In this paper the Authors present the design of a high performance transputer based fault-tolerant multiprocessor system for critical applications such as aircraft control, nuclear power station control, satellite applications etc. Fault-tolerant building blocks designed with potential for real time processing. The systematic architecture, regularity and recursiveness enables the system to be more fault-tolerant. Real-time applications have to function correctly even in the presence of faults. Link failure of the network is deeply analysed with reliability analysis.

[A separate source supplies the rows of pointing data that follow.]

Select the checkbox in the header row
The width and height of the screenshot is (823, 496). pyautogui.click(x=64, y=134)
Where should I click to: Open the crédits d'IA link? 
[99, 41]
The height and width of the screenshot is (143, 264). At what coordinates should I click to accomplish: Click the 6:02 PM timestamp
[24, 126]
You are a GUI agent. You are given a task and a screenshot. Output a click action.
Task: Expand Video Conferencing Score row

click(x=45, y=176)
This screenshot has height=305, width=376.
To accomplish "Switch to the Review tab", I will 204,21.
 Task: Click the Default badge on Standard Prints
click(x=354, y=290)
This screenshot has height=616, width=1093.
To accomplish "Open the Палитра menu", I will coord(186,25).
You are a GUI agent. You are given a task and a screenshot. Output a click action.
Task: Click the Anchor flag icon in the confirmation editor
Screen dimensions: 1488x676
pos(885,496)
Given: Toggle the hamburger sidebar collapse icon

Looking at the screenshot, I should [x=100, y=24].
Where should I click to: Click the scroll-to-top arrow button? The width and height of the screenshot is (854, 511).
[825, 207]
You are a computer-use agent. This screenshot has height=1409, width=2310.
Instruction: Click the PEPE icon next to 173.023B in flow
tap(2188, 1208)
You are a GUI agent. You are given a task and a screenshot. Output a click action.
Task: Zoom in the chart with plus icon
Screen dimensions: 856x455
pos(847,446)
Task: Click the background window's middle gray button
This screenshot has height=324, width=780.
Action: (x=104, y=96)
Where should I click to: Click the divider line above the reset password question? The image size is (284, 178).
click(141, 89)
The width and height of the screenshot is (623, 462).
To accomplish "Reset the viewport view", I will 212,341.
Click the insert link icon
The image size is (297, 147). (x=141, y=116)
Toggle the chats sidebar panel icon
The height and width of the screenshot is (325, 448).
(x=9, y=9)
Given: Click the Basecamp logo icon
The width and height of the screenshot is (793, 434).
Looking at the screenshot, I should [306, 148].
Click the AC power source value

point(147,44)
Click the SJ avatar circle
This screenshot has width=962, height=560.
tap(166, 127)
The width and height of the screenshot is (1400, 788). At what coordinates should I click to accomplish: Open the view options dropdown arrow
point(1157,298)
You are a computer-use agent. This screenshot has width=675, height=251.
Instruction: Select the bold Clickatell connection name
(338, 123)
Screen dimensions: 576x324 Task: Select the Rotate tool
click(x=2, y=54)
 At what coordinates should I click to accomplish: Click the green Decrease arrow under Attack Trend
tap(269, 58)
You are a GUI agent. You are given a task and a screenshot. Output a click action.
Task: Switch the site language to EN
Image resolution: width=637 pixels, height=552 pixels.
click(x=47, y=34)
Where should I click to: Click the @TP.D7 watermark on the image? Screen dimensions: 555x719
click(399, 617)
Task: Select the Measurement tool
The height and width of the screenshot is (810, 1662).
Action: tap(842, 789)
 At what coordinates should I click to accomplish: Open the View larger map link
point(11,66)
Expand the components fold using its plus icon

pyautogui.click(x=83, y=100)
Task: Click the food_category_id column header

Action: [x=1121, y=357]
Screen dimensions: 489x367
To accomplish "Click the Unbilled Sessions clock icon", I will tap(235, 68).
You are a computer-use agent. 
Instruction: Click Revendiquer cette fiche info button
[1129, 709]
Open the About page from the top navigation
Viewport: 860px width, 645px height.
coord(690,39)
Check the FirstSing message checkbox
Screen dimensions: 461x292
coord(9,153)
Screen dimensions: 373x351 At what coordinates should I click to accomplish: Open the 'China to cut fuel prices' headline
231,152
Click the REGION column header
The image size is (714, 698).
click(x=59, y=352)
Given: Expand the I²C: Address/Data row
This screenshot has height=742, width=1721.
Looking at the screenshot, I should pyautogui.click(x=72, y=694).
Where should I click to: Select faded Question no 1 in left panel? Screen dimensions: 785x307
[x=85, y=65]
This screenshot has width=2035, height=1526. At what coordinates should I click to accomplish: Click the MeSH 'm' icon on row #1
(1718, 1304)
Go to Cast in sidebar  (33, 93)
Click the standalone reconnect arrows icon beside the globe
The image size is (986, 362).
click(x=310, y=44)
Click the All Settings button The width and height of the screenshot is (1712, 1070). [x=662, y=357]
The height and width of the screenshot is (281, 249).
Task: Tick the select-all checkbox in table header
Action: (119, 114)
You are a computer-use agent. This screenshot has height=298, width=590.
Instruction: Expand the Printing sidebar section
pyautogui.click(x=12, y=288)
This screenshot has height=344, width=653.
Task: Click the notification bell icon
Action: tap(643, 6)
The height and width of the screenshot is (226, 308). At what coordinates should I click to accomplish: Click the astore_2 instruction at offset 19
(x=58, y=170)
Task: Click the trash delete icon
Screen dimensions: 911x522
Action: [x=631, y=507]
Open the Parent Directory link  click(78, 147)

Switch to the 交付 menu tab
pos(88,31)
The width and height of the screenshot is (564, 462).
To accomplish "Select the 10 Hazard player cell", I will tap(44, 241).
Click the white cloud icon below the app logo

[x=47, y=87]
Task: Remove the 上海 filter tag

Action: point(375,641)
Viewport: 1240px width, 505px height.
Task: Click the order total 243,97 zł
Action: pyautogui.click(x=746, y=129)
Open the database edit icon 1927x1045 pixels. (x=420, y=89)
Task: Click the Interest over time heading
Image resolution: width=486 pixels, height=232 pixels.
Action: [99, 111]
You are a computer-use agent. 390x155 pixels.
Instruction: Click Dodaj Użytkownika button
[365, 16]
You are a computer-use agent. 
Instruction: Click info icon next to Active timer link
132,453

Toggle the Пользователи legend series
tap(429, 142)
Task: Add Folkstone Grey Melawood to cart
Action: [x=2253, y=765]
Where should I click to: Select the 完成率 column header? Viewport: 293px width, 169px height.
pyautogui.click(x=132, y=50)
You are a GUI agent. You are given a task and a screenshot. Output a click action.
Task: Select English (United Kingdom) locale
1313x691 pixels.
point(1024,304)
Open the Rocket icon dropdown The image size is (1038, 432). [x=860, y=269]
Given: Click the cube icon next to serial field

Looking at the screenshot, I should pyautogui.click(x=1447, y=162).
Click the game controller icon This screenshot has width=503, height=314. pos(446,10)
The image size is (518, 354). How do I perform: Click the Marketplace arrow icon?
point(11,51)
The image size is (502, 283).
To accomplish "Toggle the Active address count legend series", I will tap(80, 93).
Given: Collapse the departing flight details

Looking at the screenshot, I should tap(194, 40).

*Keywords:* Fault-tolerance, Real-time System, Multitransputer System, Parallel Processing, Reliability Analysis.

# I. INTRODUCTION

This design provides transparent protection from permanent module failures based on multiple modular redundancy. Though, transporter is a link based processor, it is easy to design a parallel machine that encapsulate acceptance testing, fault masking, reconfiguring the network. The authors presented a modular based fault-tolerance technique new comprising a single module comprising of four IMS T800 transputer for real fault tolerant mechanism interconnecting the four bidirectional links of each module. One line of each module dedicated to link adaptor for I/O to peripheral instruments. The reference becomes crazy due to permanent faults, transient faults, software faults, operation errors etc. Hardware faults due to memory crazy and short circuiting etc.[1],[2] and errors due to information failure[2]. Faults due to severe environmental conditions includes the transient faults[1]. To challenge the above fault scenario, multilink processor[18] is preferred while designing the network.

The design aims at observing

- 1. Tolerance against intentionally injected faults
- 2. Tolerance against faulty modules or identical processor in the network of processors.

Hence, the present transputing systems provides dynamic fault recovery applications in MIMD architecture[3]. The multiple link mechanism is adopted for better group communication[4] in the network.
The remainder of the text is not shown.